All of these photos were taken at the Black Gold Williston Lodge, whose proprietors were kind enough to let me stay. It is a clean, warm, pleasant place. Check out their Facebook page for a great aerial view. 

Black Gold Lodge--parking lot was just plowed after snow

Deck in entry area

View of dorm wing
Coffee, tea, cocoa are hot and ready around the clock

Bible study, run by volunteers

hallway of a dorm wing

these are made from giant shipping containers. you can see the "seam" in this one

the rec room: games, big TV, comfy couches

there's an exercise room...but who'd have energy after a 12 hour shift?

view from my room - wind chill was minus-15 degrees

Each room has a locker and hooks for your things...

a desk and lamp...

and double bed, with TV bolted to wall overhead

Friday, September 19, 2014

Review Love from Publishers Weekly, Kirkus & Suspense

My release day is less than a month away, and the reviews are beginning to come in.  So pleased to report the nice things being said:

Publisher's Weekly
Two women from opposite ends of the country, and the socioeconomic spectrum, join forces in a desperate race to discover what happened to their missing oil rig worker sons in this moving mystery from Edgar-finalist Littlefield. Combining their complementary skills—Shay’s doggedness, Colleen’s diplomacy—the mothers start to make some headway, but that may not be enough to outmaneuver the forces trying to stymie them (or to overcome their simmering mutual distrust). Littlefield maximizes the emotional impact of her character-driven cautionary tale. 
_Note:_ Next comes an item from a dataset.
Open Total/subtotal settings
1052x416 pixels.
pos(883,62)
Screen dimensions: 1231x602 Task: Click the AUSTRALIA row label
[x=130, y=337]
A dark tale of two mothers seeking their sons, dead or alive. As twist leads to turn, they discover how poverty, greed and jealousy can add up to tragedy. Edgar Award nominee Littlefield deftly contrasts Shay's and Colleen's experiences and prejudices. Colleen's...conflicts with Shay neatly calibrate her troubles with Paul. It's a good yarn, weaving together corporate and personal malfeasance. A satisfying, icy thriller.

Suspense Magazine
Littlefield leads us through the snow and slush chasing red herrings, from the oil rigs to the local bars. It doesn’t really leave us with a traditional happy ending, but then life rarely does. This is a story of a mother’s determined yearning for the truth no matter what and in that, we are dragged to the emotional ending as harried, exhausted, as those searching. I read this on one sitting, unable to leave the fray with the boys’ lives at stake.

And a very delightful surprise - today when I got home, there were two packages waiting outside my apartment door, from two special people - Abby Zidle, my editor at Simon& Schuster, and Laura Palmer, my UK publisher.  I had a feeling I knew what was inside: the finished copies of my book. I'm well beyond pleased with how they've turned out!